● **TASK ITEM**
Reproduce the passage of the Jolly Rubino case study below from "On 23 November" to "on that day.", character for character.

● **EXTRACTED TEXT**
-=-=-

Rescue operations during helicopter accident on board the motor vessel, Jolly Rubino
A case study by Andrè Tomlinson
 
On 23 November 2002 a helicopter on a routine flight delivering a salvage team to the stranded vessel Jolly Rubino crashed onto the deck with 16-crew.  What followed was an almost miraculous outcome brought about by the culmination of exceptional circumstances and the unselfish actions of the crewmembers.  The following report provides background to the event and details of the actions that took place on that day. 
 
Background
The Jolly Rubino is an Italian-flagged, Roro vessel with a deadweight tonnage of 31 262.   On 10 September the vessel departed the Port of Durban en route to Mombasa.   Underway, amidst heavy seas and wind, a fire broke out in the vessels engine compartment.  Unable to contain the blaze, severely compounded by the extreme weather, the master and crew were forced to abandon the vessel late on 10 September just south of Richards Bay on the Kwa Zulu-Natal coast.  Smit Salvage, the world’s largest salvage organisation, was awarded the contract to salvage the vessel.  In spite of several attempts to take the vessel under tow, severely hampered by adverse weather and sea conditions, the vessel ran aground approximately one nautical mile from Cape St Lucia, approximately 14km south of the St Lucia Estuary.  At the time of the accident the Jolly Rubino carried approximately 11 000 tons of fuel oil, 225 tons of gas oil and 47 containers of hazardous cargo.   What followed was a 101-day salvage operation during which it was first attempted to remove the beached vessel and later progressed to safeguard the vessel for permanent residence on the shore through the removal of the hazardous cargo and fuel stocks.  During these operations, a large number of salvage and specialist subcontractors including salvers, divers, hazardous material cleanup teams, demolition experts, rescue paramedics and standby crews would partake in an unprecedented operation in South African salvage history.

-=-=-

(Items in a dataset)
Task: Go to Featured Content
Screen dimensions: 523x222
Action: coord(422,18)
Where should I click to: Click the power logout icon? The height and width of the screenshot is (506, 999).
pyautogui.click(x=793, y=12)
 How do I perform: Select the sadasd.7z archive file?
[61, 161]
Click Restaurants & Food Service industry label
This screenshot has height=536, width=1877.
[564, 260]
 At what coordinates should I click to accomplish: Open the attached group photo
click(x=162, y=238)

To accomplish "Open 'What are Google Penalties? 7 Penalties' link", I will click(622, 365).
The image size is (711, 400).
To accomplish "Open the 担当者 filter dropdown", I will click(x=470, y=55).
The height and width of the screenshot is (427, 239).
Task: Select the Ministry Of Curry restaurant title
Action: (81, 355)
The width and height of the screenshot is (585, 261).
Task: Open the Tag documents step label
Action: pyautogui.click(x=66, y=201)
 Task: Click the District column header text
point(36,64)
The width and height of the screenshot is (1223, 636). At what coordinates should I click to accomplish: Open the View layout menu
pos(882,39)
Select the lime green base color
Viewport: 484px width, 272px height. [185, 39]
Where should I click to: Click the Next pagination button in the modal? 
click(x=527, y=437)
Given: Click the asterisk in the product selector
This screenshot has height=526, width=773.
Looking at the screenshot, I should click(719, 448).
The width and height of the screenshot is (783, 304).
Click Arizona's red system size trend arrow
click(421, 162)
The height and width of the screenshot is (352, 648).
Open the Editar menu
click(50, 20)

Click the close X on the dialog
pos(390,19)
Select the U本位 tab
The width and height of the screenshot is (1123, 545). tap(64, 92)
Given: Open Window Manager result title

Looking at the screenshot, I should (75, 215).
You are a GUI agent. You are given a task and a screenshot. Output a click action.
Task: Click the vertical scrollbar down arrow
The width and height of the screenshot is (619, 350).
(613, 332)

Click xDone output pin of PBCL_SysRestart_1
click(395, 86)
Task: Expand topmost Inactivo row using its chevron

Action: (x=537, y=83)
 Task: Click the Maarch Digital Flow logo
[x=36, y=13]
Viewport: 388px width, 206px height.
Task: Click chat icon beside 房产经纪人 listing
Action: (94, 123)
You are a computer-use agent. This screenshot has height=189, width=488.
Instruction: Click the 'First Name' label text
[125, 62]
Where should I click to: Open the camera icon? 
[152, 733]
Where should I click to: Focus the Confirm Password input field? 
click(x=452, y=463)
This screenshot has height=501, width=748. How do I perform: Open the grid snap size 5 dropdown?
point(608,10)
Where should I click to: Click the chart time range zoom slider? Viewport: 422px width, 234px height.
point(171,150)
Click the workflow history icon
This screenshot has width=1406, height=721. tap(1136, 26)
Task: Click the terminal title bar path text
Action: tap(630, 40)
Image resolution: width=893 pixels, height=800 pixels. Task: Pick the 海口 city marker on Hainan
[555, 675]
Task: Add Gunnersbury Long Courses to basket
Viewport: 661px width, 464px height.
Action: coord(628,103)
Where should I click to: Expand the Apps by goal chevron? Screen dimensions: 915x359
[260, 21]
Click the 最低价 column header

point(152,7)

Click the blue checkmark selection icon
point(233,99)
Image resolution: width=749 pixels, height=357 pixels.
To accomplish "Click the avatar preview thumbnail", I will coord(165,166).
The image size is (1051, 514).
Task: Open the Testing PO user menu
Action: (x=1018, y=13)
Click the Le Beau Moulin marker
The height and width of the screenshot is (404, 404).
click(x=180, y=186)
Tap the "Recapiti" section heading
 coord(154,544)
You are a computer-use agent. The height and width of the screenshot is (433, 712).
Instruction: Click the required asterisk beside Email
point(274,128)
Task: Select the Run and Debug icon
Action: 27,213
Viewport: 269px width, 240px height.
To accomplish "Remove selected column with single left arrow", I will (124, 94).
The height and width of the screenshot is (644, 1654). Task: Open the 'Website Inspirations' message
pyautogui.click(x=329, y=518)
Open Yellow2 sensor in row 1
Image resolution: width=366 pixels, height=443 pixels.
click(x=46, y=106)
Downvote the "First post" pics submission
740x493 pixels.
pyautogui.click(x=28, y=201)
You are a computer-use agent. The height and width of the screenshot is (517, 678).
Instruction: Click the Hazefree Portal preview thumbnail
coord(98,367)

-=-=-

● **COMPLETED TASK**
On 23 November 2002 a helicopter on a routine flight delivering a salvage team to the stranded vessel Jolly Rubino crashed onto the deck with 16-crew.  What followed was an almost miraculous outcome brought about by the culmination of exceptional circumstances and the unselfish actions of the crewmembers.  The following report provides background to the event and details of the actions that took place on that day.